> _STATED GOAL_:
Answer the following questions using the passage about the song's melody in the film music, numbering each answer 1., 2., 3. on its own line.
1. Which two places does the melody represent?
2. Which instruments and voices carry the theme during the Grey Havens' scenes?
3. What plays the heartbeat-like motif beneath the song?

# start of GIVEN PASSAGE

The melody of the song is one of the musical themes used in the music written for the film, representing the Grey Havens and the land of Valinor that lies beyond. It is used subtly when Gandalf describes the vision of Valinor to Pippin in Minas Tirith, and later triumphantly as Sam carries Frodo up Mount Doom. It returns in cellos and humming voices during the Grey Havens' scenes. The song itself soon follows, with a prominent guitar solo that opens and closes it and continues to accompany the song throughout, and a heartbeat-like motif played by bodhrán drums underneath.

# end of GIVEN PASSAGE
# start of DATASET EXCERPT

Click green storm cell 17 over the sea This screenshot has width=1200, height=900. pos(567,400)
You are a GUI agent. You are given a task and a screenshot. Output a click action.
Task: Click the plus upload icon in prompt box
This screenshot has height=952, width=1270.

# end of DATASET EXCERPT

> _SOLUTION TO THE PROBLEM_:
1. The Grey Havens and the land of Valinor that lies beyond.
2. Cellos and humming voices.
3. Bodhrán drums.